Since last year, the boy had been absent from school three times. He complained of his problems with the deputy class teacher to his mother. In March, the boy showed signs of a breathing problem when he was closely questioned by the deputy class teacher over homework. Neither the teacher nor the deputy teacher reported his condition to their superiors. The following day, the boy jumped to his death from the third floor of the school, leaving what appeared to be a suicide note.

It is deplorable that the principal, the head teacher and others at the school did not bother to raise the issue of the repeated scolding of the boy during a teachers’ meeting following his death. Questioning by the town’s investigative committee shows that most teachers did not think the behavior of the classroom and deputy class teachers were problematic. The deputy class teacher told the committee she did not understand why the student had to kill himself. In a news conference held right after the boy’s suicide, the principal said he did not know what caused the boy to take his own life. Only after the boy’s parents protested did the principal correct his statement and apologize.
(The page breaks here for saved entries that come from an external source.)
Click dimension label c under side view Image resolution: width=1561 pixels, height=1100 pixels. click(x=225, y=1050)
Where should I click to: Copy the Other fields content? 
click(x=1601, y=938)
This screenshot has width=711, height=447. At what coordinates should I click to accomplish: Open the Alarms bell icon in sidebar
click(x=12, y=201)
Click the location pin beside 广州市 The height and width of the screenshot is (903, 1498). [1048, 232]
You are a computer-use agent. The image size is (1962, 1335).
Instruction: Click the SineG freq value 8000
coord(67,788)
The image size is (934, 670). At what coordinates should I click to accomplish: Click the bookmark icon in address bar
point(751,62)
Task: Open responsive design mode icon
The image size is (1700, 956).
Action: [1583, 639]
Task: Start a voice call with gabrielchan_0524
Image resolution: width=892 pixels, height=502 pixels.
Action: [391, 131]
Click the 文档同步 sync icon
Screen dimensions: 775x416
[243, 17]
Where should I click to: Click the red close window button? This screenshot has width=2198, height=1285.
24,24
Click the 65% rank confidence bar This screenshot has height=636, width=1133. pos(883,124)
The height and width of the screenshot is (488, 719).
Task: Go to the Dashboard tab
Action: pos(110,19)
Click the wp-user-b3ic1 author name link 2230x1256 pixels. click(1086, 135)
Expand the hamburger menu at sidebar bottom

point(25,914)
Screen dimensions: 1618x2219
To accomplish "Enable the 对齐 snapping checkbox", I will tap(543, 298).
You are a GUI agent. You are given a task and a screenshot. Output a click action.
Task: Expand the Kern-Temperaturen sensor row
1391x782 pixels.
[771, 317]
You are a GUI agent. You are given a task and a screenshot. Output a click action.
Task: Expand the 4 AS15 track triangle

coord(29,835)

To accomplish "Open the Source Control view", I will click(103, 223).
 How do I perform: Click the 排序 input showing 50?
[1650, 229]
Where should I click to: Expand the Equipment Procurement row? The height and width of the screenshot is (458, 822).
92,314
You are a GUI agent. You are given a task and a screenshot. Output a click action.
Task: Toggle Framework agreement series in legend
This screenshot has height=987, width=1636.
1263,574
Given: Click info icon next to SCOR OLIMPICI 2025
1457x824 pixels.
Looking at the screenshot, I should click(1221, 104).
What happened at the school suggests the teachers lacked an understanding that excessive scolding can have dire consequences. If the teachers kept quiet about the scolding to protect themselves, it makes a bad situation even worse. The teachers did not seem to have learned anything from an incident in 2012 in which the captain of a basketball team at a public high school in Osaka committed suicide after he was repeatedly subjected to corporal punishment and harsh language by a teacher in charge of the club.

The mother of the Ikeda student wrote that her son died because of “insidious bullying” by the two teachers. Teachers at other schools should not view this case as someone else’s problem. They should realize that the “guidance death” of schoolchildren puts the trustworthiness of schools and teachers in doubt.